HBO's new series "The Leftovers" is said to be the must see creepy show of this summer. Starring Justin Theroux, Amy Brenneman and Liv Tyler, the pilot episode is scheduled to premiere on June 15, 2014. The first teaser of "The "Leftovers" focuses on the living after 2 per cent of the world's population disappear, mysteriously and abruptly, without a trace or explanation.

[Youtube/HBO]

"The Leftovers" picks-up three years after a global "Rapture" like event causes the sudden disappearance of 140 million people across the world. It follows the people who have been left behind in a small New York suburb, struggling to come to terms with the unexplainable event.
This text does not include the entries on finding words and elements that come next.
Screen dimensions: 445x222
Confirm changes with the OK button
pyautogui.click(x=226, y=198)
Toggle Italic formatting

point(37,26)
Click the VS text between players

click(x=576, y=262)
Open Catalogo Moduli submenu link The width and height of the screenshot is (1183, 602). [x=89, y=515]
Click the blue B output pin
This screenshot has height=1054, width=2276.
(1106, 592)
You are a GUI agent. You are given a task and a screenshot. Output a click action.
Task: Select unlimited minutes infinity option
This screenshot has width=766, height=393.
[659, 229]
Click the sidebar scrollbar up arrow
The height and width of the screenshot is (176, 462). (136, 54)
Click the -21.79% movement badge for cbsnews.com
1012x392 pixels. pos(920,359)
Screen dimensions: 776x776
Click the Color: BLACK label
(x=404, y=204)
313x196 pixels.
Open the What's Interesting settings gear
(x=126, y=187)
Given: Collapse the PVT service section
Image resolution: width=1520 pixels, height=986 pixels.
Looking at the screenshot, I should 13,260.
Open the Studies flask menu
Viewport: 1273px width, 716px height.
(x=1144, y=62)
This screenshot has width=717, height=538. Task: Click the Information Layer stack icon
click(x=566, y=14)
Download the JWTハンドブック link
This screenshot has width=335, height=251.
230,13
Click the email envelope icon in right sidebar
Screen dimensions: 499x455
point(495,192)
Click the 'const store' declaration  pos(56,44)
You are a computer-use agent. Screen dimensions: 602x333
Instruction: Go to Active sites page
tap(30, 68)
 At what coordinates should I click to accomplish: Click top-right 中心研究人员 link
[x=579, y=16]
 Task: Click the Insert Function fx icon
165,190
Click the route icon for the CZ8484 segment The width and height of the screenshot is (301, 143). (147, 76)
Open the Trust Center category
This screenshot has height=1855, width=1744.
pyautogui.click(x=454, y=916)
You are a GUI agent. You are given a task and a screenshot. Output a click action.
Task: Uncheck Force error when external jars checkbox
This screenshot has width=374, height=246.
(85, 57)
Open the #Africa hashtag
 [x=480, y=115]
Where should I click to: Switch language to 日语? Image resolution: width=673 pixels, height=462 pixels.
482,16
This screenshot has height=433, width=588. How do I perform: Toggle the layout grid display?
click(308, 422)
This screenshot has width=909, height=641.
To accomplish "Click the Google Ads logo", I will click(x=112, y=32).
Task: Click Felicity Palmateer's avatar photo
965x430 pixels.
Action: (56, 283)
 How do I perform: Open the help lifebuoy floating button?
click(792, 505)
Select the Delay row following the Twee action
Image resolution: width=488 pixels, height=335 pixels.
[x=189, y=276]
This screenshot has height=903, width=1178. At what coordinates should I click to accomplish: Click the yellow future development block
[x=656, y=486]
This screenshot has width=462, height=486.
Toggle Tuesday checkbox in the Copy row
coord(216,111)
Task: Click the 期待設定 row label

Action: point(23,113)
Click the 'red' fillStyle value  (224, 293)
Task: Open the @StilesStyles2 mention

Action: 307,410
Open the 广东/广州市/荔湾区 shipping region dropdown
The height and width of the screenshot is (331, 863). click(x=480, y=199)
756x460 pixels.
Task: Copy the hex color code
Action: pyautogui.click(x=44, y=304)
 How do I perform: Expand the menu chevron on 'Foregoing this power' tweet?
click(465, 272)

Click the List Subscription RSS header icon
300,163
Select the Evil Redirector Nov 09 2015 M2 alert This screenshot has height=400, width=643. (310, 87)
"The Leftovers," an ensemble drama, is based on Tom Perrotta's book of the same name. Perrotta and Damon Lindelof, co-creator of "Lost" have written the pilot episode, which is directed by Peter Berg.

Talking about this new show, Lindelof, the show-runner, said to Entertainment Weekly that "The Leftovers" will be about "sudden and abrupt loss."

"The traditional way of telling this story is you're in immediate aftermath of this event. It's all that anyone can talk about. Dropping into these people's lives three years later and saying 'This is the moment in which they get back to their lives as they were or they decide that they can't get back to their lives as they were' ..." Lindelof said.

According to the show-runner, the "most pervasive feeling" is the "lack of understanding as to what just occurred."

"The Leftovers" follows Kevin Garvey [Theroux], a father of two and the chief of police in a small New York suburb, as he tries to maintain some semblance of normalcy when the notion no longer applies, according to HBO. Lindelof said that "The Leftovers" is an ensemble drama but "at the hub of all these characters is Kevin Garvey."

"There's that old, classic mythological construct of the sheriff of the town as the guy who's going to keep order in a world that is basically on the brink of chaos," Lindelof said, adding that's the "jumping-off point" for the character.

He also said that like everybody else in the small suburb, Garvey is also "kind of coming apart at the seams," but he cannot show it, as everyone expects him to solve a very large problem.